Creating a correct threaded version

Race Conditions

A program has a race condition if the correct behavior of that program depends on the timing of its execution. With 2 or more threads, the program trap-omp.C has a race condition concerning the shared variable integral, which is the accumulator for the summation performed by that program’s for loop.

When threadct == 1, the single thread of execution updates the shared variable integral on every iteration, by reading the prior value of the memory location for integral, computing and adding the value f(a+i*h), then storing the result into that memory location. (Recall that a variable is a named location in main memory.)

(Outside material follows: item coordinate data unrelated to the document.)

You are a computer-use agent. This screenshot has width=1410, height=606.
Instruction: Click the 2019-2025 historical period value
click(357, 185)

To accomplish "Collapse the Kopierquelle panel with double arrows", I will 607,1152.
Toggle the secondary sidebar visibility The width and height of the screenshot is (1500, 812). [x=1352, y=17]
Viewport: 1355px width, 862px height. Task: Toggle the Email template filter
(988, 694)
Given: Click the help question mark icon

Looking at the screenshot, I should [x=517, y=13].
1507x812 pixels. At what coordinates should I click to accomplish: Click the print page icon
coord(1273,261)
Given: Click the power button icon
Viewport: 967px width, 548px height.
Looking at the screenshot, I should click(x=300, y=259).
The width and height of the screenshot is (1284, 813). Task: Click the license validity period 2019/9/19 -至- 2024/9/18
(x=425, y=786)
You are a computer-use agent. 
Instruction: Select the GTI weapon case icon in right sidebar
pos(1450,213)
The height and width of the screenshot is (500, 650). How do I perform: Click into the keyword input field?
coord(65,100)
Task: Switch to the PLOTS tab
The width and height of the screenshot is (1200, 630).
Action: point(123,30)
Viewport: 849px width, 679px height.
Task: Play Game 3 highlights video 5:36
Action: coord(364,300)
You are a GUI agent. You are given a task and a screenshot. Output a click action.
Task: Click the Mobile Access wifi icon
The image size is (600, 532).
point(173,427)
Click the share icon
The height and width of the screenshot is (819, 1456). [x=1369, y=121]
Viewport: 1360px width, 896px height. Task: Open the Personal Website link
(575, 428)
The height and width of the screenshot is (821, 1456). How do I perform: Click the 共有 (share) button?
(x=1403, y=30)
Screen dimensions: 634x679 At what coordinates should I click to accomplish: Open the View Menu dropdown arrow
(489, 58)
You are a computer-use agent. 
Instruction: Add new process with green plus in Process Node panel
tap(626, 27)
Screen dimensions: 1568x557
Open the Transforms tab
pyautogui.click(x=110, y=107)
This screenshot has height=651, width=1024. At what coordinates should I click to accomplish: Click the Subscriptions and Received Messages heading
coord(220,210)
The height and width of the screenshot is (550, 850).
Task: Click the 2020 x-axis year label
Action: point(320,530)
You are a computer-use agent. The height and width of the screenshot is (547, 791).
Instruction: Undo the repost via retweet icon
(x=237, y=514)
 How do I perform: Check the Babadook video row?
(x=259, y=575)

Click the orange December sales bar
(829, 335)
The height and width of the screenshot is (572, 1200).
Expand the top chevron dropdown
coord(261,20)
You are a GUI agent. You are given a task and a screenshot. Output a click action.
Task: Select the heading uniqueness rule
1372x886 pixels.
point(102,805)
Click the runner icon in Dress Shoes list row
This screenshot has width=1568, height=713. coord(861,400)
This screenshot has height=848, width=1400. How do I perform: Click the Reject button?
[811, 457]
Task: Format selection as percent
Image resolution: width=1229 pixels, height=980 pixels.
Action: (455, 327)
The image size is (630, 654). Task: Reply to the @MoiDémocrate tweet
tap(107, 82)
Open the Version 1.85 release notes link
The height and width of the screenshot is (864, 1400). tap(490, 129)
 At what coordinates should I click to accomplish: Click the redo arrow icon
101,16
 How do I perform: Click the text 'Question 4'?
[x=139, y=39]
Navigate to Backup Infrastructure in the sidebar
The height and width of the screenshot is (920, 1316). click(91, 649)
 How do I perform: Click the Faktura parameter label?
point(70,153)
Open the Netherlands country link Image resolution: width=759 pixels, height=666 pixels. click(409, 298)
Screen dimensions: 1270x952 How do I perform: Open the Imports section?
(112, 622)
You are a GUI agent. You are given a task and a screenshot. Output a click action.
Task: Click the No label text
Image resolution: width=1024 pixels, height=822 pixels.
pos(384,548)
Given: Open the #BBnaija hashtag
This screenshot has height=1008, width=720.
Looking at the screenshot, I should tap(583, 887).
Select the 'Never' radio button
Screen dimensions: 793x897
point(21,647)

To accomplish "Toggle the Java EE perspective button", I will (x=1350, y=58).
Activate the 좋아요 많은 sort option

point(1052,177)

But when threadct > 1, there are at least two independent threads, executed on separate physical cores, that are reading then writing the memory location for integral. The incorrect answer results when the reads and writes of that memory location get out of order. Here is one example of how unfortunate ordering can happen with two threads:

Threads running: Thread 1 Thread 2
source code:
integral += f(a+i*h);
integral += f(a+i*h);
execution of binary code:

1. read value of integral
2. add  f(a+i*h)
3. write sum to  integral

1. read value of integral
2. add  f(a+i*h)

3. write sum to  integral

In this example, during one poorly timed iteration for each thread, Thread 2 reads the value of the memory location integral before Thread 1 can write its sum back to integral. The consequence is that Thread 2 replaces (overwrites) Thread 1’s value of integral, so the amount added by Thread 1 is omitted from the final value of the accumulator integral.

To Do

Can you think of other situations where unfortunate ordering of thread operations leads to an incorrect value of integral? Write down at least one other bad timing scenario. Other scenarios will work (you may have seen some of these during testing of your code). Write down one of these.

Avoiding Race Conditions

One approach to avoiding this program’s race condition is to use a separate local variable integral for each thread instead of a global variable that is shared by all the threads. But declaring integral to be private instead of shared in the pragma will only generate threadct partial sums in those local variables named integral – the partial sums in those temporary local variables will not be added to the program’s variable integral. In fact, the value in those temporary local variables will be discarded when each thread finishes its work for the parallel for if we simply make integral private instead of shared.

To Do

Can you re-explain this situation in your own words?

Fortunately, OpenMP provides a convenient and effective solution to this problem. The OpenMP clause

reduction(+: integral)


  1. cause the variable integral to be private (local) during the execution of each thread, and
  2. add the results of all those private variables, then finally
  3. store that sum of private variables in the global variable named integral.


This code example contains a very common pattern found in parallel programs: reducing several values down to one. This is so common that the designers of OpenMP chose to make it simple to declare that a variable was involved on a reduction. The code here represents one way that reduction takes place: during a step-wise calculation of smaller pieces of a larger problem. The other common type of reduction is to accumulate all of the values stored in an array.

See also

You can use other arithmetic operators besdides plus in the reduction clause– see the OpenMP tutorial section on reduction

According to the OpenMP Tutorial, here is how the reduction is being done inside the compiled OpenMP code (similar to how we described it above, but generalized to any reduction operator):

“A private copy for each listed variable is created for each thread. At the end of the reduction, the reduction operation is applied to all private copies of the shared variable, and the final result is written to the global shared variable.”

Thus, a variable such as integral that is declared in a reduction clause is both private to each thread and ultimately a shared variable.

To Do

Add the above reduction clause to your OpenMP pragma and remove integral from the list of shared variables, so that the pragma in your code appears as shown below. Then recompile and test your program many times with different numbers of threads. You should now see the correct answer of 2.0 every time you execute it with multiple threads – a correct multi-core program!

#pragma omp parallel for num_threads(threadct) \
     shared (a, n, h) reduction(+: integral) private(i)
  for(i = 1; i < n; i++) {
    integral += f(a+i*h);

Tricky Business

Note that with the incorrect version, you sometimes got lucky (perhaps even many times) as you tried running it over and over. This is one of the most perplexing and difficult aspects of parallel programming: it can be difficult to find your bugs because many times your program will apear to be correct. Remember this: you need to be diligent about thinking through your solutions and questioning whether you have coded it correctly.

Thread-safe Code

A code segment is said to be thread-safe if it remains correct when executed by multiple independent threads. The body of this loop is not thread-safe; we were able to make it so by indicating that a reduction was taking place on the variable integral.

Some C/C++ libraries are identified as thread-safe, meaning that each function in that library is thread-safe. Of course, calling a thread-safe function doesn’t insure that the code with that function call is thread-safe. For example, the function f() in our example, is thread-safe, but the body of that loop is not thread-safe.